Sa seule appréhension était d'être
enterrée vivante, et cette pensée l'a poursuivie jusqu'à la fin. « Il me
semble, disait-elle, que je me vois dans la fosse, et que j'étouffe
sous la terre que j'entends tomber sur moi. » Depuis sa mort elle a
expliqué cette crainte en disant que, dans sa précédente existence, elle
était morte ainsi, et que la terrible impression que son Esprit en
avait ressentie, s'était réveillée au moment de mourir de nouveau.

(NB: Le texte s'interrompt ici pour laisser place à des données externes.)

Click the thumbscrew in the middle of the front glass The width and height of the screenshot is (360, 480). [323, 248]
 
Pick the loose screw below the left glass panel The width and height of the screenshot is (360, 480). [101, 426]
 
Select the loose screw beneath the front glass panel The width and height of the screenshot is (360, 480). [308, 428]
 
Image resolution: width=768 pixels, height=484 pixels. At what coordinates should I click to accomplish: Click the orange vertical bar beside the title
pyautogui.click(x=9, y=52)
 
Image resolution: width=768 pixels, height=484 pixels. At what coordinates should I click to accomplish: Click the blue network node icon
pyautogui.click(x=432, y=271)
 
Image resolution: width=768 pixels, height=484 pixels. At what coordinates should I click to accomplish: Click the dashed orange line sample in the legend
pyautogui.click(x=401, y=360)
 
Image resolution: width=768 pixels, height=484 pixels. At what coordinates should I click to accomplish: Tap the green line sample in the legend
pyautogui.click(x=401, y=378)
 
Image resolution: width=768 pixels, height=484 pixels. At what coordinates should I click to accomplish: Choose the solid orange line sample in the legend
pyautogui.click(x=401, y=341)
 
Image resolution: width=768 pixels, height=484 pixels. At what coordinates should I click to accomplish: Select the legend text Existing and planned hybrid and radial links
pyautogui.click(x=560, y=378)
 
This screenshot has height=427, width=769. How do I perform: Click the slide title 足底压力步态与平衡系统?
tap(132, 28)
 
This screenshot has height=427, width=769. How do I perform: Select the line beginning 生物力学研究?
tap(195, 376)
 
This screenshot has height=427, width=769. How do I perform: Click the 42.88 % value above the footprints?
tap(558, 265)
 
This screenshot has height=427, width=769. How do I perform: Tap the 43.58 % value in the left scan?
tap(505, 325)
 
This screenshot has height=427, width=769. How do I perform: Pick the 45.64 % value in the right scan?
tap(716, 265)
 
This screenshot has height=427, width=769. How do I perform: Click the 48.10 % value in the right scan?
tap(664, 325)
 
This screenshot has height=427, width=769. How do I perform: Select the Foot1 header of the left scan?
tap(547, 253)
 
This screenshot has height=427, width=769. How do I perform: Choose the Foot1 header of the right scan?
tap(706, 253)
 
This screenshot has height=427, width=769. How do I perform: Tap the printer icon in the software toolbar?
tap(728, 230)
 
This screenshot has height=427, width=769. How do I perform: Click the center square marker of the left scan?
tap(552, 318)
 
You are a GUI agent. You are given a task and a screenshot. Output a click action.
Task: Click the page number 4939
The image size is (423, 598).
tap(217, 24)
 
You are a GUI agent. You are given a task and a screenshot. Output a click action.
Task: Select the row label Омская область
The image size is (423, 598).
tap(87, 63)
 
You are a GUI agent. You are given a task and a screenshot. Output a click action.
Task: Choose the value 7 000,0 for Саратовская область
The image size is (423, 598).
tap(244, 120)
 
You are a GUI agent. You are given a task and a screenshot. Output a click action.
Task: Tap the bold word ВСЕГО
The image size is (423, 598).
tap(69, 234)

Aucune prière spirite n'a été dite ostensiblement sur sa tombe, pour
ne pas froisser certaines susceptibilités, mais la Société spirite de
Paris, dont elle avait fait partie, s'est réunie au lieu de ses séances,
après la cérémonie funèbre, pour lui renouveler le témoignage de ses
sympathies.
Le Spiritisme a vu partir un autre de ses
représentants dans la personne de M. Fornier-Duplan, ancien négociant,
décédé à Rochefort-sur-Mer, le 22 octobre 1866. M. Fornier-Duplan était
depuis longtemps un adepte sincère et dévoué, comprenant le véritable
but de la doctrine dont il s'efforçait de mettre en pratique les
enseignements. C'était un homme de bien, aimé et estimé de tous ceux qui
l'ont connu, un de ceux que le Spiritisme s'honore de compter dans ses
rangs ; les malheureux perdent en lui un soutien. Il avait puisé dans
ses croyances le remède contre le doute sur l'avenir, le courage dans
les épreuves de la vie, et le calme de ses derniers instants. Comme
madame Dozon et tant d'autres, il est parti plein de confiance en Dieu,
sans appréhension de l'inconnu, car il savait où il allait, et sa
conscience lui donnait l'espoir d'y être accueilli avec sympathie par
les bons Esprits. Son espérance n'a pas été trompée non plus, et les
communications qu'il a données prouvent qu'il y occupe la place réservée
aux hommes de bien.
Une mort qui nous a surpris autant
qu'affligé, est celle de M. d'Ambel, ancien directeur du journal
l'Avenir, décédé le 17 novembre 1866. Ses obsèques ont eu lieu à
l'église Notre-Dame de Lorette, sa paroisse. La malveillance des
journaux qui en ont parlé s'est révélée, en cette circonstance, d'une
manière regrettable, par leur affectation à faire ressortir, à exagérer,
à envenimer, comme s'ils prenaient plaisir à retourner le fer dans la
plaie, tout ce que cette mort pouvait avoir de pénible, sans égard pour
les susceptibilités de famille, oubliant jusqu'au respect que l'on doit
aux morts, quelles qu'aient été leurs opinions ou leurs croyances de
leur vivant. Ces mêmes journaux eussent crié au scandale et à la
profanation contre quiconque eût parlé de cette manière d'un des leurs ;
mais nous avons vu, par la citation que nous avons faite plus haut, à
propos de la mort de M. Pagès, que la tombe même n'est pas respectée par
certains adversaires du Spiritisme.
Les hommes impartiaux
rendront toutefois aux Spirites la justice de reconnaître que jamais
ceux-ci ne se sont écartés du respect, des convenances et des lois de la
charité, à la mort de ceux qui avaient été leurs plus grands ennemis,
et qui les avaient attaqués avec le moins de ménagements ; ils se
contentent de prier pour eux.
Nous avons vu avec plaisir le
journal le Pays, du 25 novembre, quoique dans un article peu sympathique
à la doctrine, relever avec énergie ce manque de procédé de
quelques-uns de ses confrères, et blâmer, comme elle le mérite,
l'immixtion de la publicité dans les choses intimes de la famille. Le
Siècle du 19 novembre avait aussi rendu compte de l'événement avec tous
les ménagements désirables. Nous ajouterons que le défunt ne laisse
point d'enfants, et que sa veuve s'est retirée dans sa famille.